Last Updated 27 March 2013, 20:53 IST

If you are not viewing your television programmes using a set-top box (STB), there is every chance that your analogue cable connection (locally called the cable TV connection) could be disconnected in the next four days. 

The deadline for compulsory digitisation issued by the Ministry of Information and Broadcasting for Bangalore and Mysore City is March 31, 2013. Ever since the compulsory digitisation rule came into existence, members of Karnataka State Cable TV Operators’ Association have dragged Telecom Regulatory Authority of India (TRAI) and multi-service operators (MSOs) to the court for further extension of the deadline and over non-cooperation of nodal officers. The matter is scheduled for a hearing in the High Court on Thursday.

The compulsory digitisation rule was implemented following the Cable Television Networks (Regulation) Amendment Bill, 2011, passed in both the houses of Parliament.  The cable TV operators and MSOs are at loggerheads in getting a fair share of their stakes in the entire digitisation process.

Following the compulsory rule mandating all cable TV operators to transmit signals in a digitised format, the MSOs tied up with local TV operators to install STBs to all consumers.  The local cable operators have managed to digitise over 50 per cent of cable TV consumers in the City, but are still unhappy with the way MSOs are enforcing STB on consumers without any guidelines.

———

TASK INSTRUCTIONS
a – Rewrite the rows from the line with "has width=800, height=909." through the end of the rows as a two-column CSV with the headers instruction and click_point. Give one CSV line per row, put each value in one quoted field, and turn any line breaks into spaces.
b – Extend the article on the cable TV digitisation deadline in Bangalore and Mysore, picking up after its last sentence.
The rows below the article have nothing to do with its subject.

———

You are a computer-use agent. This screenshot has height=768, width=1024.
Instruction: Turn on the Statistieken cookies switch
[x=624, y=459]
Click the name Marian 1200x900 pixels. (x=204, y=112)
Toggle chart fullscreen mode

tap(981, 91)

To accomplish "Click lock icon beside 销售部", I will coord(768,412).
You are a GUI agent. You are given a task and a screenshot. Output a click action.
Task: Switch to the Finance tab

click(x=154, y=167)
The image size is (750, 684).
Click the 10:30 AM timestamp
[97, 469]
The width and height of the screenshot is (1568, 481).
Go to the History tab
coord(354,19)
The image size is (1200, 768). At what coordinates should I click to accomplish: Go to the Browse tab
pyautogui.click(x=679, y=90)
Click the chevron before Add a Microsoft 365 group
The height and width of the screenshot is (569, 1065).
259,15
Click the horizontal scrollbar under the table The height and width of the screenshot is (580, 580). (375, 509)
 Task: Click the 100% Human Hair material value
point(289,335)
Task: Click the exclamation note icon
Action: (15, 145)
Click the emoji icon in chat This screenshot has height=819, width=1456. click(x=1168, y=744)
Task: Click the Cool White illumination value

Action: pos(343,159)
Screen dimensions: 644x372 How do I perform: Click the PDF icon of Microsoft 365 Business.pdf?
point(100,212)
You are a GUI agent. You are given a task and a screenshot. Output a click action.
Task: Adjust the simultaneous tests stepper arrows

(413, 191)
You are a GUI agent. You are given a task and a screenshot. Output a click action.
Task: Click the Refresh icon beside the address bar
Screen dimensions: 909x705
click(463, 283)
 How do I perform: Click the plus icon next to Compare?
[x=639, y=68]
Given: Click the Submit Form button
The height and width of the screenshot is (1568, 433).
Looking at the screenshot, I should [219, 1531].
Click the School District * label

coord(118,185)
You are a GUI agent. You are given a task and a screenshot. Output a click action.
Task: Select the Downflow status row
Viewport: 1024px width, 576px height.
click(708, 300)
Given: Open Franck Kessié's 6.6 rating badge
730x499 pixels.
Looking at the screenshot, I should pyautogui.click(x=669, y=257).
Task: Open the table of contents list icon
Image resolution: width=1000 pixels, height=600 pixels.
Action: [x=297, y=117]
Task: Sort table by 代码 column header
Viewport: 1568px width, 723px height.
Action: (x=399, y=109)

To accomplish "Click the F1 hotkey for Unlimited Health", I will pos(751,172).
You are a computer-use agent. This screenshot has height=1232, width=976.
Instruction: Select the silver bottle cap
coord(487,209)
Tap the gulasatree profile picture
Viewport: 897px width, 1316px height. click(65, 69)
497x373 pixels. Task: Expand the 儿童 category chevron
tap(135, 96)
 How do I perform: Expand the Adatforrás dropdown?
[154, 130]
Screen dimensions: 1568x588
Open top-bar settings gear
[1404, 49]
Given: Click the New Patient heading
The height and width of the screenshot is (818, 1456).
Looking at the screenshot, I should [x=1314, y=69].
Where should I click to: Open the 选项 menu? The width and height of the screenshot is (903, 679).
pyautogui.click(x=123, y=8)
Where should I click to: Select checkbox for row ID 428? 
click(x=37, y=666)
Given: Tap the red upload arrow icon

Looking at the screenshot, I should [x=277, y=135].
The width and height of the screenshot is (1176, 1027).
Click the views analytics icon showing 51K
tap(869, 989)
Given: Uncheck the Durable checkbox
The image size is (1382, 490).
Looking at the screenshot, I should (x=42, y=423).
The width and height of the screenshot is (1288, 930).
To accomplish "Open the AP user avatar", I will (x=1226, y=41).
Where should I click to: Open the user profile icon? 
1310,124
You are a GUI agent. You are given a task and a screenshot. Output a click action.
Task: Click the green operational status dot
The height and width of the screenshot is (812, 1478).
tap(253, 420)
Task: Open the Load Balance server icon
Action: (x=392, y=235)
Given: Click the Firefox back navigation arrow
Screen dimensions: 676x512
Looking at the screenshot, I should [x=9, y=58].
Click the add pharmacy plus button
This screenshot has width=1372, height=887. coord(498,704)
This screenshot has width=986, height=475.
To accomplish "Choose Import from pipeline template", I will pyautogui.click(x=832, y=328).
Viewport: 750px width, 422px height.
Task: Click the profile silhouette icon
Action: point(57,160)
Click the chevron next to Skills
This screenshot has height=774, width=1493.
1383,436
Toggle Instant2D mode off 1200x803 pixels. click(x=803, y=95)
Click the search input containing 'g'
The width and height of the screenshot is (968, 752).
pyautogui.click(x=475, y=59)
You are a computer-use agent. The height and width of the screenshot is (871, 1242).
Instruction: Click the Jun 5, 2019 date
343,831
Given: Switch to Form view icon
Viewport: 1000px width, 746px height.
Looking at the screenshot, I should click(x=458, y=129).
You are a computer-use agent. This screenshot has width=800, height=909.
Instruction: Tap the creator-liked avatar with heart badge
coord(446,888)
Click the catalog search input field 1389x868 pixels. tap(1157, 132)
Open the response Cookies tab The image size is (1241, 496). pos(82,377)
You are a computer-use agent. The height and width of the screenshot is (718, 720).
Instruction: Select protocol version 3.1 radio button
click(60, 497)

———

RESPONSES TO THE TASKS
a –
instruction,click_point
"You are a computer-use agent. This screenshot has width=800, height=909. Instruction: Tap the creator-liked avatar with heart badge","coord(446,888)"
"Click the catalog search input field 1389x868 pixels.","tap(1157, 132)"
"Open the response Cookies tab The image size is (1241, 496).","pos(82,377)"
"You are a computer-use agent. The height and width of the screenshot is (718, 720). Instruction: Select protocol version 3.1 radio button","click(60, 497)"

b –
“Customers are asking all sorts of questions like if there is any warranty period for STBs — what is the rate card for each channel and can channels be chosen? But we are unable to answer these questions as there is no proper instructions given to us,” said Karnataka State Cable TV Operators’ Association President V S Patrick Raju.

According to Telecom Regulatory Authority of India (TRAI), STBs have to be given either on lease, rent or be sold to the consumer, but MSOs are not following any of the rules, he added.  Consumers have paid around Rs 1,200 to Rs 1,500 for the STB in the belief that the box belongs to them, but the amount paid to cable operator is only activation charges, said Raju.

The MSOs on the other hand have been blaming cable operators for not educating the consumers about STBs and the actual charges.

“The actual price of STB is Rs 999, but the cable operators are charging more from consumers. Secondly, they are not informing the consumers that the amount paid is towards activation charges and that the STB does not belong to the consumers,” said Maria Ireland, an MSO in Bangalore.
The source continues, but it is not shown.